If a four-legged, rectangular table is rickety, it can nearly always be stabilised just by turning it a little. This is very useful in everyday life! Of course it relies on the floor being the source of the ricketiness; if the table's legs are different lengths, it doesn't work (this is why I said 'nearly always').
Here is a quick 'proof': Label the feet A, B, C, D in order, and integrate the function F(A) + F(C) - F(B) - F(D) while the table is turned through 180° (here F is the height of the floor). The result is ∫ F - ∫ F = 0 (these integrals are over 360°), so the function must be zero somewhere; at this point, the table is stable.
This proof can easily be adapted for any cyclic quadrilateral ABCD.
The proof only works if the slope S of the floor is small enough that S2 can be ignored. If not, and if the stable solution is not horizontal, then the feet will not lie on the projection of the circle that we integrated over. So a more complicated argument is required:
Suppose ABCD is a square, and suppose that |F(x)-F(y)| <= S|x-y| everywhere, where S = sin-1(1/√3). Fix a vertical line V. Then ABCD can always be positioned with its centre on V, so that each corner touches the floor.
To see this, consider the two diagonals AC and BD separately.
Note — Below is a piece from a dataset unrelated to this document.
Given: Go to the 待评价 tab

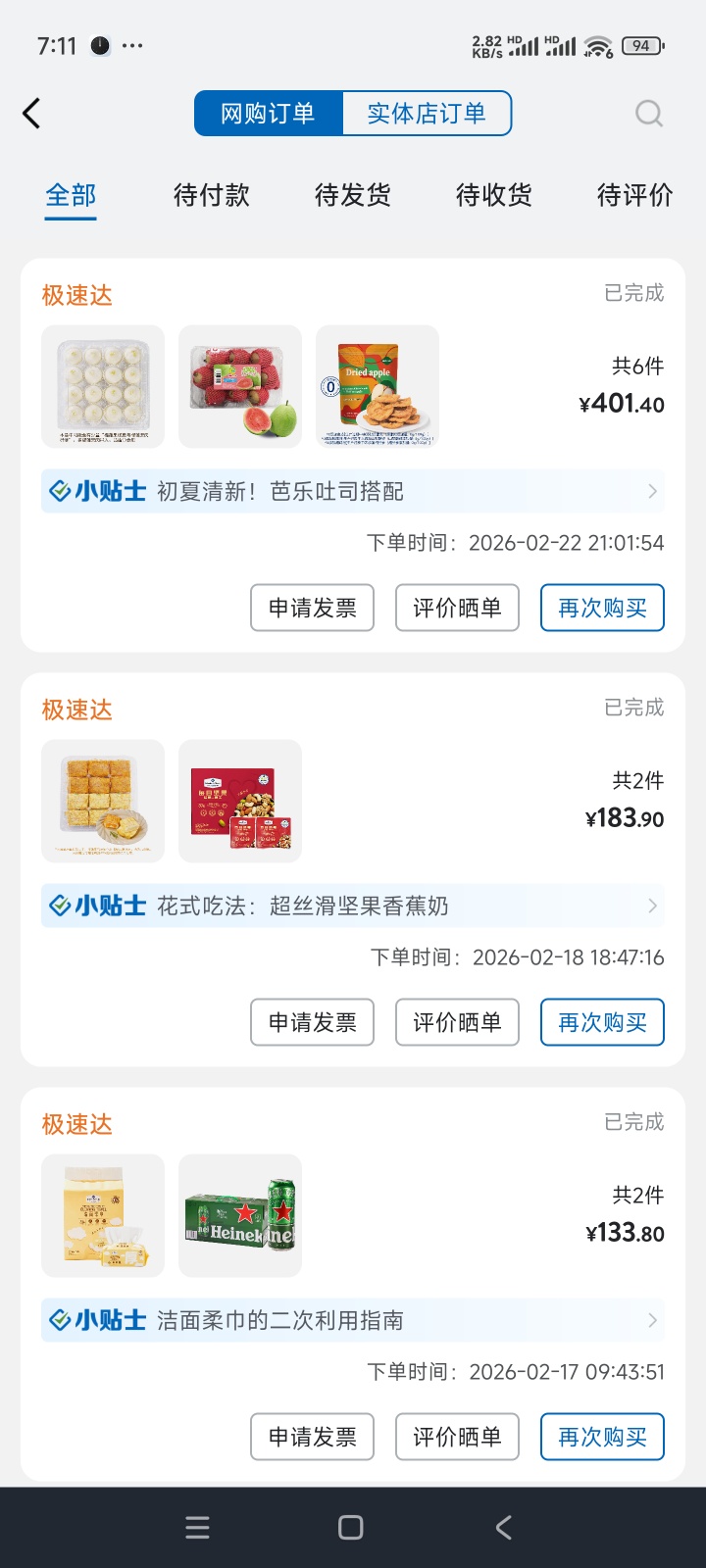Looking at the screenshot, I should point(634,195).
Choose a starting position such that
(i) their endpoints lie on the floor,
(ii) their midpoints are on V,
(iii) they are perpendicular to each other.
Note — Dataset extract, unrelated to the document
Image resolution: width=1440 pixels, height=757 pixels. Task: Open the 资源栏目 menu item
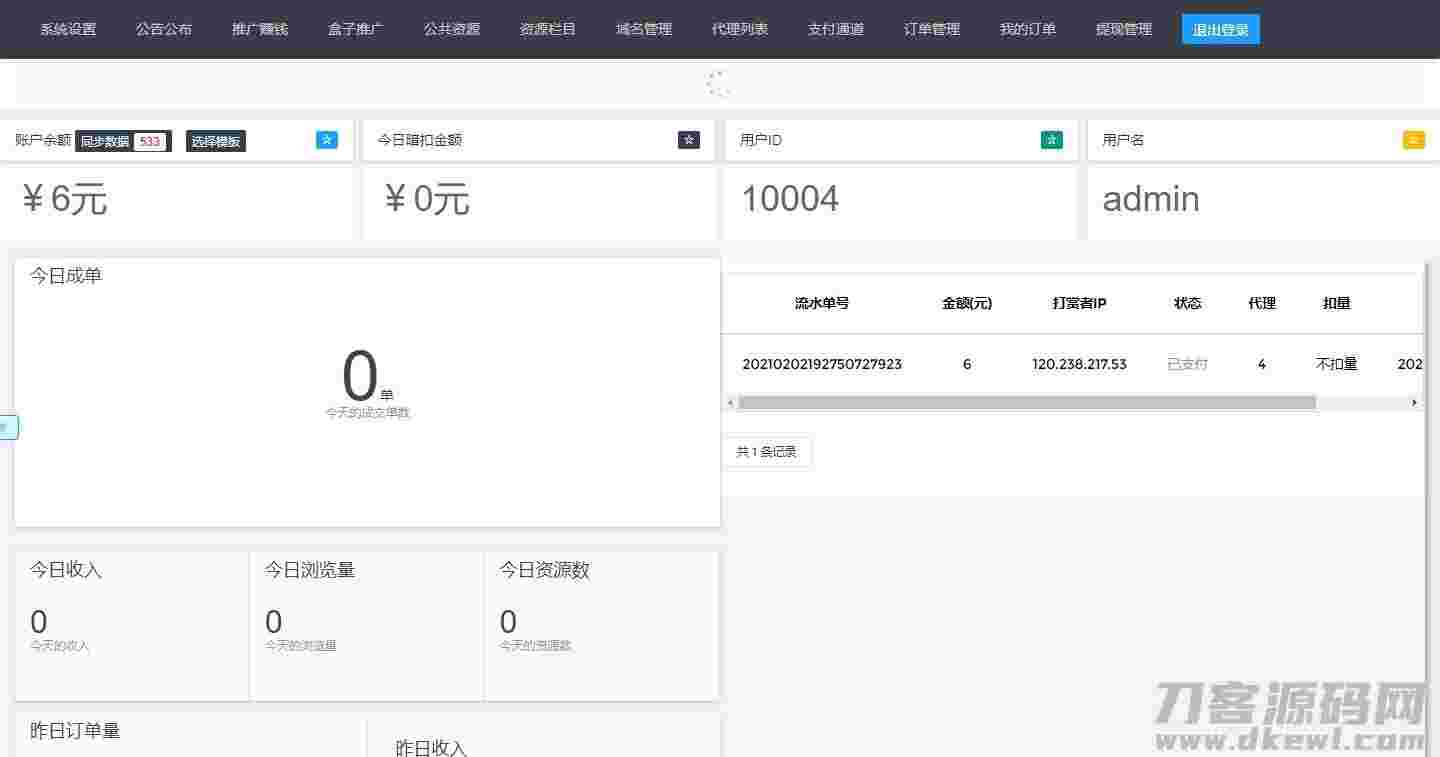pos(547,28)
We are not requiring that their centres coincide (so we will have to dismantle the table to achieve this). We may suppose that in the starting position, the centre of AB lies above the centre of BD. Now rotate them so that constraints (i)-(iii) remain satisfied, until AC occupies the starting position of BD and vice versa. (The constraint on the slope ensures that we can do this continuously.) Now the centre of AB lies below the centre of BD, so the two centres must have coincided at some time.
(This proof generalises to rectangles, but the maximum slope depends on the rectangle. It does not generalise to cyclic quadrilaterals.)
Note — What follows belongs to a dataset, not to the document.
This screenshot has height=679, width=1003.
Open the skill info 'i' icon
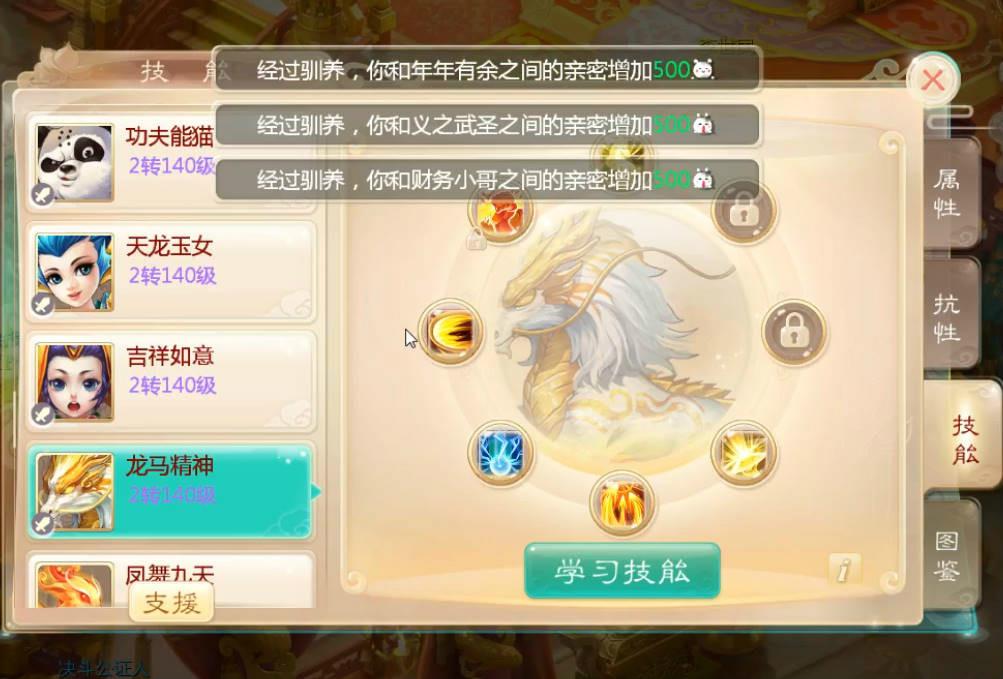point(844,568)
My first question is this: Is the condition on the slope (or a less stringent slope condition) necessary? Or can we always stabilise the table, whatever the slope of the floor?
My second question (if the answer to the first question is that we can always stabilise the table): Given any partition of $mathbb R$3 into {L,U} with L bounded above and U bounded below, and a vertical line V, can we always find a unit square whose corners lie in the closures of both L and U, and whose centre lies on V?
Update The paper referenced below by Q.Q.J. answers my first question: a rectangular table can always be stabilised, if the floor function F is continuous. But it can only be stabilised by a smooth rotation if the floor satisfies the slope condition. (I was wrong about different rectangles requiring different slope conditions.)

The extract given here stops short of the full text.